Volunteers, donors support substation
PARKERSBURG — A little over $2,000 in city funds has been used for work at the Parkersburg Police substation on Blizzard Drive since it opened last fall, Police Chief Joe Martin said, but volunteers and donors have made contributions on top of that.
The 1,200-square-foot former south Parkersburg library branch has had additions including a mini fridge, television and blinds, donated or paid for by individuals.
“These were not through the city. These were through people that cared,” City Councilwoman Sharon Kuhl said.
Martin said despite the amenities, the substation is anything but a lounge for officers. It’s a place where citizens can call or walk in to report crimes and officers can go to work on reports or maybe grab a bite to eat when they have a chance to take a lunch break. That’s not always easy to do with the department currently shorthanded.
The goal is to maintain the facility on a limited budget, so volunteer efforts and donations are important, Martin said.
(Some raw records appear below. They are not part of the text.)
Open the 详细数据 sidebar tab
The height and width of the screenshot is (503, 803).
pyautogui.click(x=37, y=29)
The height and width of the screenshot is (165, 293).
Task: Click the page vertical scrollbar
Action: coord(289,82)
He noted companies like Lowe’s and Family Carpet offered discounts on furnishings last year when the substation was being renovated.
“I do appreciate the volunteers’ time, effort and ideas and their willingness to support the Police Department,” he said.
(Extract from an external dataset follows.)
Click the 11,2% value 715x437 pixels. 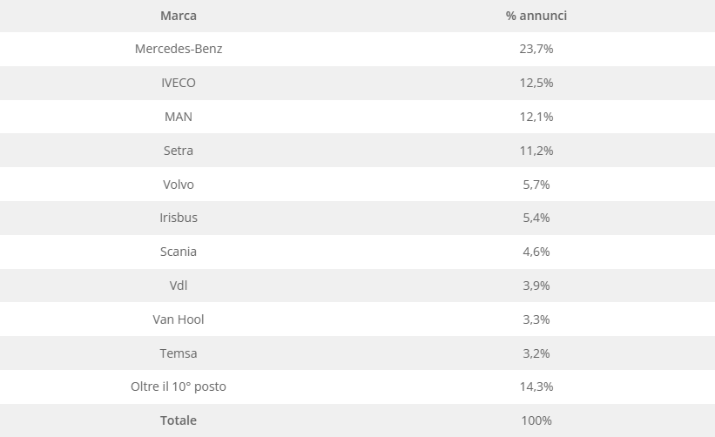click(536, 151)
The substation is located in Kuhl’s district, and she’s part of a volunteer group that has dubbed themselves the “Ladyburgs.”
All four are among the substation’s regular volunteers and have worked to clean up inside and outside the substation, dusting, weeding and the like. They also keep the fridge stocked and grab-and-go snacks available for officers.
Volunteer Ruth Singer said the women wanted to give back to the department, whose officers serve and protect the citizens.
“I think a lot of times there was not enough positivity about what our officers do every day for us,” she said.
Recent additions include blinds purchased by Scot and Heather Heckert, with Scot Heckert saying he wanted to help the police and improve the look of the substation, and police-related photographs from the city archives brought over by Community Oriented Police Enforcement Officer Justin Blake to decorate the once-bare walls.
Blake, whose duties include overseeing the substations on Blizzard Drive and in City Park, said his fellow officers appreciate the food and drinks.
“When I was on the road, it (would have been) nice to have this,” he said.
Singer said she’s found hot food sitting on a table when an officer had to respond to a call just as he was sitting down to eat.
The Ladyburgs plan to provide a meal once a month for each of the department’s three shifts, Kuhl said.